■ WRITTEN REQUEST ■
In the records below, replace "Toggle" with "Switch" and reproduce every line otherwise unchanged, omitting the pictures.

── DATA LINES ──

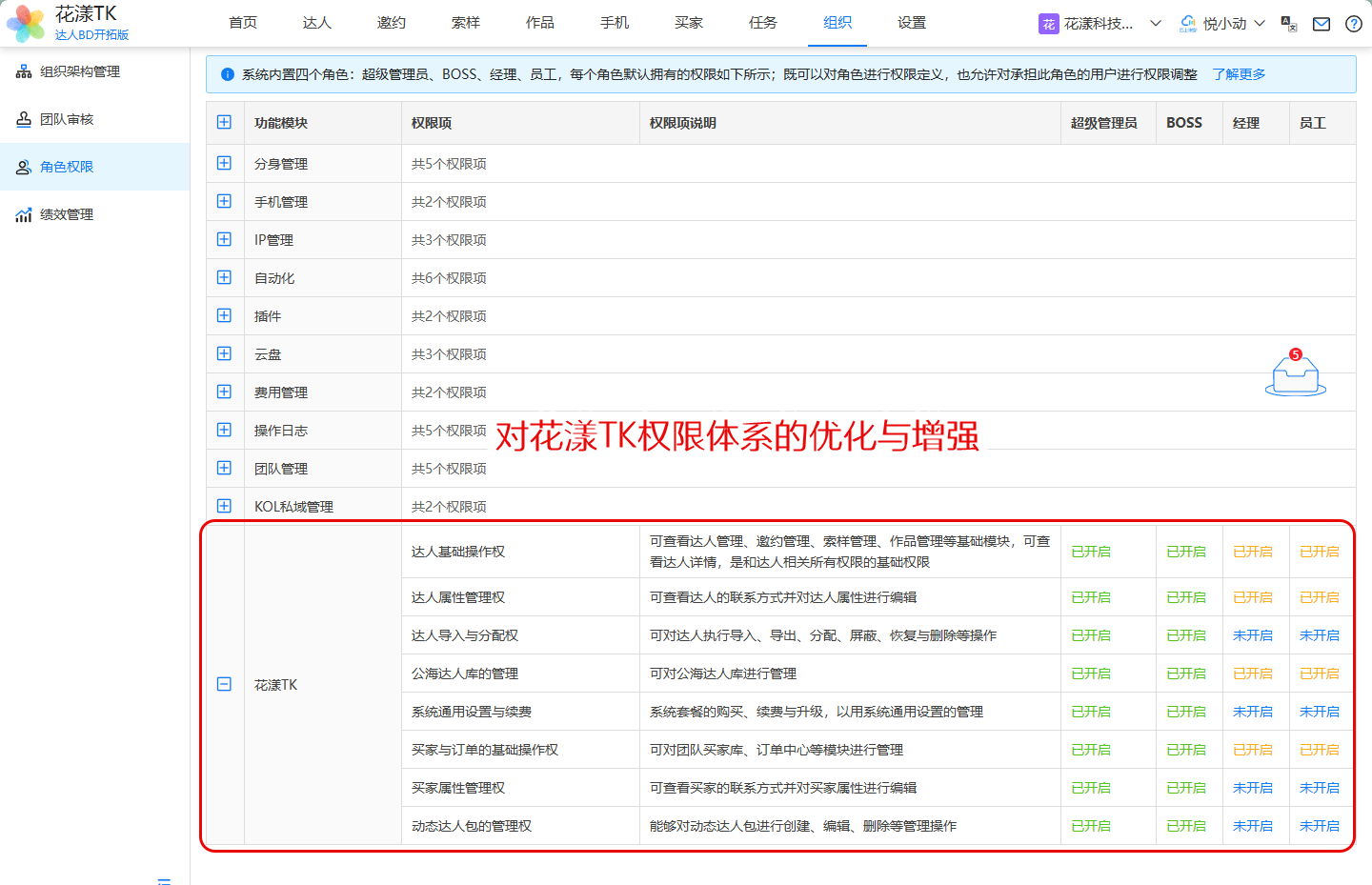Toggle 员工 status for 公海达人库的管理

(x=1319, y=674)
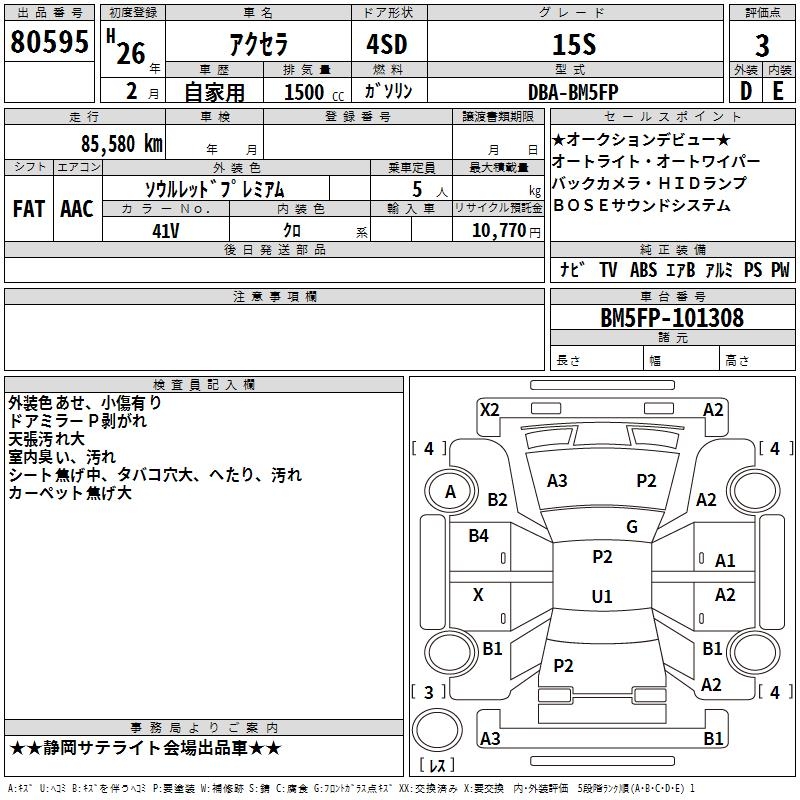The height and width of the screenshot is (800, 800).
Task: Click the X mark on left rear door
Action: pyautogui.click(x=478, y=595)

───

■ FINISHED TASK ■
Switch 员工 status for 公海达人库的管理

(x=1319, y=674)
The height and width of the screenshot is (800, 800).
Task: Click the X mark on left rear door
Action: pyautogui.click(x=478, y=595)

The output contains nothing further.